Queueing on the Lhotse face. Image: Ralf Dujmovits via theonlinephotographer.
What happens when an irresistible force meets an immovable object?
The logical, scientific answer to the age old question is that something has to give, right? Nowhere is this truth more starkly and painfully played out than in the Himalayas, where the irresistible force is money and the immovable object is Mount Everest.
Six people died during this season’s summit weather window. According to reports, approximately 500 people achieved the impossible dream and climbed to the top of the world’s highest mountain. For those of us who like to watch other people do exciting things from the safety of our own couches, this seems like a reasonable ratio, but those who know what the hell they’re talking about claim it’s not.
No one can climb Mount Everest without a permit. However, professional mountaineers have been grumbling for a number of years about overcrowding, particularly in the ‘death zone’, where oxygen is scant and hanging about waiting for inexperienced climbers to figure out the Hillary Step is not conducive to human survival.
The trouble is, Nepal, who issues a substantial proportion of Everest permits, is one of the world’s poorest nations. It’s economy relies heavily on the tens of thousands of pounds they receive from expedition parties and for this reason alone, they’re unlikely to implement limits on the number of climbers allowed in any one season.
In Western culture, summiting Mount Everest has become less of a vocation and more of a check mark on the bucket lists of the affluent. Technological advancements have eliminated the necessity for would-be mountaineers to carry their gear from Kathmandu to Base Camp and this has been capitalised on by trekking companies, who, for a generous fee will do all the grunt work for you. You just have to climb. You can take your bike, if you want.
This de-facto hazing ritual obviously sustained potential participants understanding of the risk factor inherent in climbing a 29,029ft peak. That has diminished to the point where seasoned climbers are going public with their anger at the inexperience shown by fellow climbers. Grant Rawlinson, who summited Everest during this year’s weather window, said in a recent blog post, “the spectacle I was seeing repulsed me. People turning up with no respect for the mountain. The desire for instant gratification without the discipline to do the hard yards, the research, the training and the preparation.”
So what then? For as long as the Nepalese continue to issue permits, the product will be available to anyone who can afford it? Yep. The irresistable force is the market force. Which is unlikely to give any time soon. If there’s any chance of stopping people from taking up the ultimate climbing challenge in ever increasing numbers, it’ll have to be the immovable object that gives.
Hmm. That thing isn’t going to give. It’s huge.

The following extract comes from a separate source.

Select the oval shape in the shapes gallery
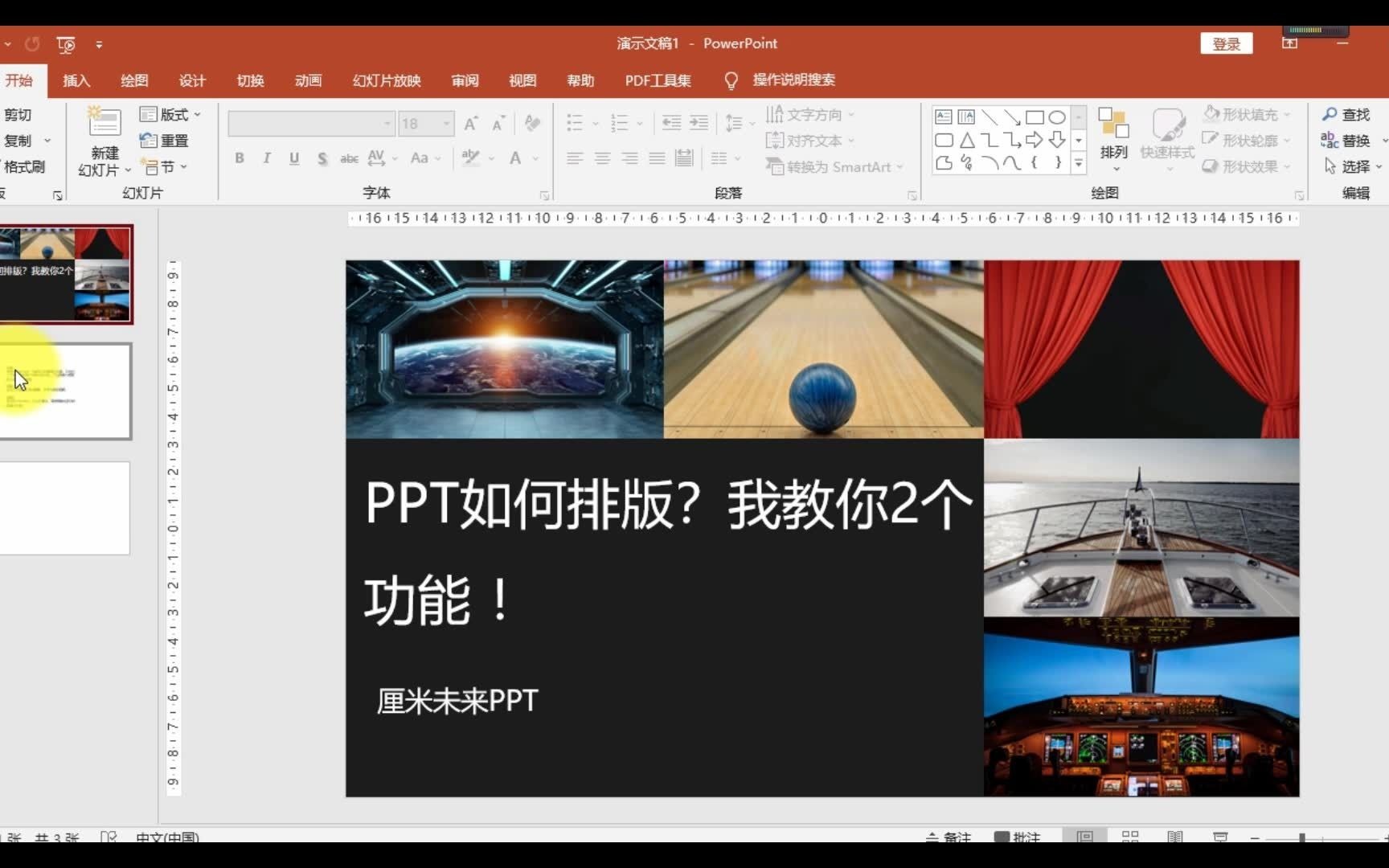Viewport: 1389px width, 868px height. 1057,117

But maybe therein lies the lesson. Sadly, for as long as these two forces rub up against each other, people will die. But perhaps this is needed. A sense of risk carries with it a sense of fear. The more dangerous Mount Everest is perceived to be in the wider world, the more fear will be felt and people might apply a little more realism when considering their own capabilities.
Let’s hope so. It would be devastating if all those deaths had to be in vain.